After the “Litany of Peace” in the Divine Liturgy, there are three “Antiphons” which are sung. These are selections from the Psalms, to which are added the Beatitudes of the Lord. The Typikon defines precisely which Psalms and verses will be sung, so that their content is in some way related to what the Church is commemorating that day. The most commonly used are the two doxological Psalms 103 [102 LXX]: "Bless the Lord, O my soul: and all that is within me, bless his holy name…" and Psalm 146 [145 LXX]: "Praise the Lord, O my soul. While I live I will praise the Lord: I will sing praises to my God while I have my being...". They are called Antiphons, because the verses are traditionally sung one after another by two choirs. The faithful are also encouraged to participate and sing these Psalms in low voices. The Typikon establishes which verses are added at the end according to the day: "Through the prayers of the Theotokos, Savior, save us" in the first Antiphon and "Save us O Son of God…" in the second.
With these antiphons, the Church demonstrates her strong awareness of the fact that Christ is the Savior and Redeemer. The Church receives courage from the Most Holy Theotokos, and She is the one who grants it to the entire Church. This is why we ask for Her intercession: Through the prayers of the Theotokos, Savior, save us". Lord, You are the one who saves us, as there is ”no salvation in any other, for there is no other name under heaven given among men by which we must be saved.” (Acts 4:12). It is with this assurance that Christ is Savior and Redeemer that the Orthodox Church asks for the intercession of the Blessed Mother of the Lord.

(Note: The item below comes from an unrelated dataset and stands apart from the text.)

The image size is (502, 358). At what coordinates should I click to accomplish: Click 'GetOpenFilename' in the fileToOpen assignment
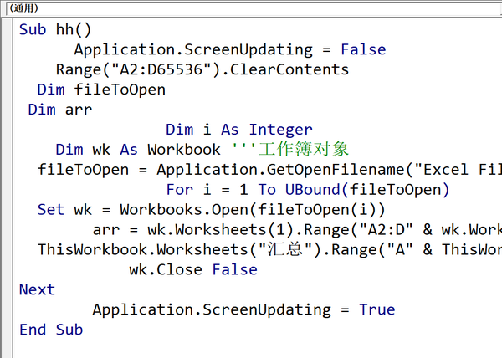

In the second antiphon we sing: "Save us O Son of God...". That is, save us who sing to You Alleluia. Alleluia means "bless the Lord," and we as a people are a generation of “seekers of the Lord.” We live as an example to the world of belief in the Lord as the only Savior and Redeemer, and that it is only by His grace that we can truly live. We put our hope and trust in God, with the certainty of His triumphant victory at the end of history.
Let us not forget that once upon a time we humans had turned away from God. But through the Incarnation of our Lord, we were given a second chance to once again experience the Paradise of God's love. This time with more awareness, redeemed and resurrected, in the Resurrection and triumph of Christ.
That is why in the Church we all sing together, as a united community, firm in the belief that the Grace of our Lord Jesus Christ is what gives us the opportunity to hope for our salvation.
The first two antiphons, then, are there in order to fill us with optimism - to help us enter the new world of God's love, to see everything that happens in our lives in the spirit of the Gospel of Christ (rather than fruitless human reasoning which causes anxiety).
To the second antiphon is added a hymn inspired by the emperor Justinian in the 7th century: "The only begotten Son...". This wonderful hymn briefly describes the mystery of the divine economy of salvation.
”Only-Begotten Son and Immortal Word of God..." is sung because He existed always in all His divine glory and majesty, and at some point in history He descends and is begotten "from the Holy Spirit and Mary the Virgin" - and becomes a man, although He is "in the Holy Trinity, equal to the Father and the Holy Spirit" spiritually. He enters this world out of love to take on human nature, and thus enables every human being to participate in this new life that Christ brings.
So this hymn includes in very few lines the whole mystery of the divine economy for the redemption of the human race. The Antiphons, with their enthusiastic and glorious character, are offered by all Christians together, tasting the joy of their union with Christ, which will be fully realized by receiving the Divine Body and Blood of Christ in Holy Communion.
After the first and second Antiphons, the Deacon repeats the so-called Small Litany: -
- "Again and again, in peace, let us pray to the Lord...".
- "Help us, save us, have mercy on us, and protect us, O God, by Your grace…".
- "Commemorating our most holy, pure, blessed, and glorious Lady, the Theotokos and ever-virgin Mary…".
We often repeat this Small Litany in the Divine Liturgy and in almost all the daily Holy Services, and it is easy to understand why. In short, it reflects on everything we need as Orthodox Christians: strength, protection, mercy, salvation and the Grace of God.
With each Small Litany the Deacon prays, the Priest bows and offers a Prayer. After the first Antiphon, the priest prays to the Lord to beseech the faithful who have gathered in the holy House of God, that He may generously grant them His limitless Mercy and Grace.
With the next Prayer after the Second Antiphon, the Priest remembers the promise of the Lord (that where two or three believers are gathered in His Name to pray, He Himself will be there), asking Him to grant everything that the believers ask for, according to their needs. The prayer also asks that all are granted the awareness of the Truth of the Gospel, and in the life to come to be given the joy of eternity.
With this, the Antiphons are completed.